Analysis: There is a clear benefit for adopters who have heterogeneous infrastructure or high rate of change where lack of policy enforcement would present significant business risk. The added complexity of OPA is not trivial. OPA enables “policy as code” and Rego policy expressions require the same care to develop as any security critical code. OPA reduces risk by isolating policy from business logic. Concise declarative policy has the potential to support efficient review; however, that relies upon a reviewer who fully understands the syntax and tools for effective validation. Hence usability and security around Rego and interaction between aspects of OPA becomes more critical.

All questions from reviewers were addressed in self-assessment with non-critical issues captured as issues and noted below.

Recommendations

Rego has a non-trivial learning curve and even in demos shows there is potential for confusion. Examining the language’s potential for confusion and mitigating situations where these problems arise would help to improve user security.

Recommendations to the project team

  1. ( OPA-1699) System design and deployment guidance to include “gotchas” laying out potential issues in a way that is more understandable to users.

    a. Common scenarios or design challenges, such as policy loading to handled race/error conditions, initialization, and queries that require state

    b. Deployment Checklist: these so that one can check more holistically that they are using OPA correctly before using it in prod.

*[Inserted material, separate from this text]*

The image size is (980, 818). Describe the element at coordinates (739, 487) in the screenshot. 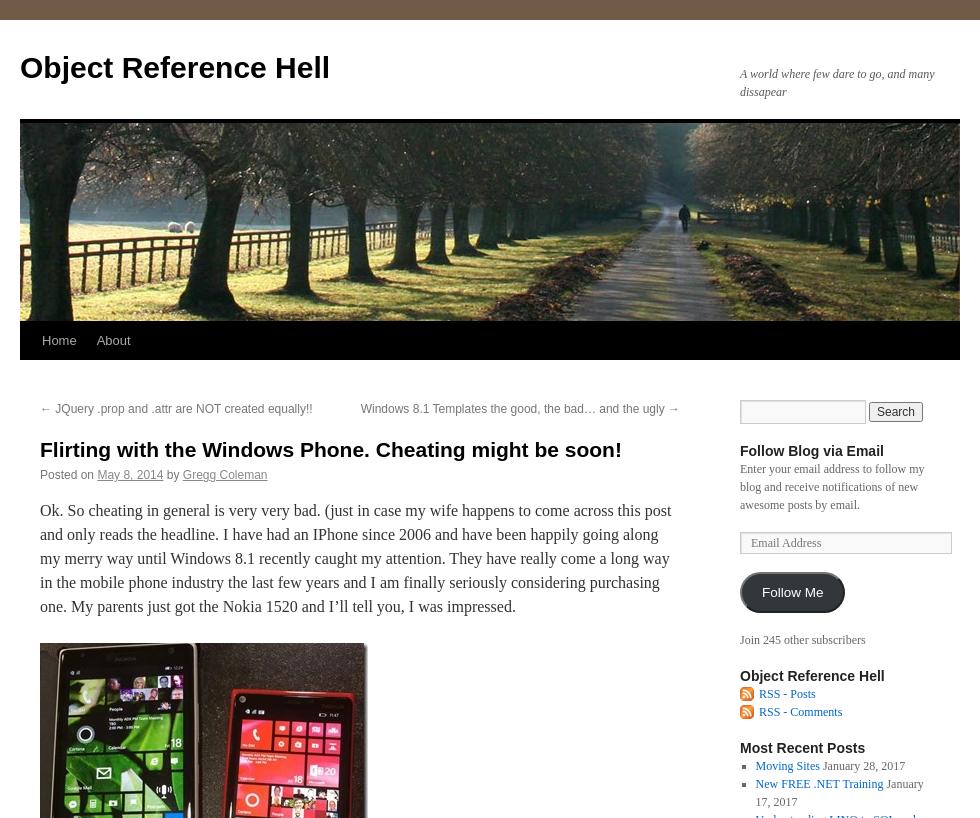

I see `'Enter your email address to follow my blog and receive notifications of new awesome posts by email.'` at that location.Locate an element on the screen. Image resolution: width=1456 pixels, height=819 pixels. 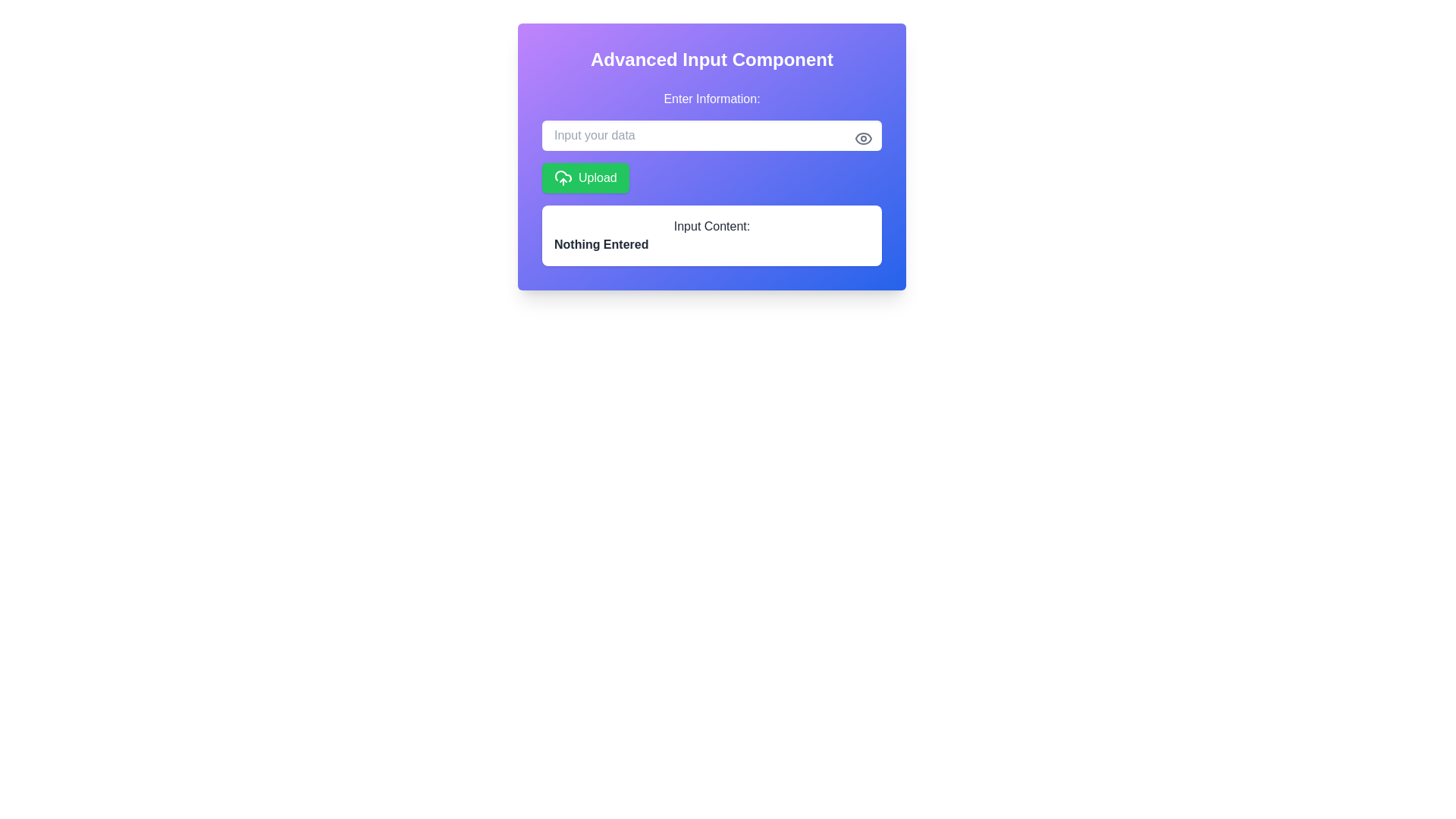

  2. ( OPA-1700) Rego usability

    a. Make it more difficult for users to make policy-related errors by improving OPA toolchain usability (testing, playground). Related Issues: OPA-1697 and OPA-1698

    b. Make it easier for integrators to understand the security ramifications of different OPA deployment models, including models where the RESTful API is used to manipulate policies

  3. Expand security response team to include participants outside of Styra

  4. Work toward better security by improving OPA tooling and Rego language

    a. OPA decision logs may contain sensitive information by default e.g. when used as Kubernetes Admission Controller depending on the configuration also secrets could be part of the decision logs. While OPA configuration allows specific data to be omitted, we recommend that OPA create mechanisms to make it harder for users to accidentally leak secrets using OPA. Related Issues: OPA-1781

Recommendations to CNCF

The following recommendation are where help from the CNCF would assist OPA to increase its effectiveness in cloud native security.

  • Conduct a study of user practices with OPA policies and improve tooling, scan policies, and/or work with users to address common patterns of insecurity

    a. Are failure cases in deployment (e.g., loading policy from an external system over HTTP) handled in practice? Is the current guidance about setting up an external OPA service adequate?

    b. Is the method to load / add / change OPA policies appropriately secured in prod deployments? Does this need to be automated better for users?

    c. Is the Rego language understandable enough that users can correctly specify policies in a way that an attacker cannot find ways to subvert them? Should errors most commonly caught with testing now be forced earlier in the process?

  • Collect information from CNCF End User companies that integrate OPA into software and recommend integrations where OPA would have the largest security benefit for the cost.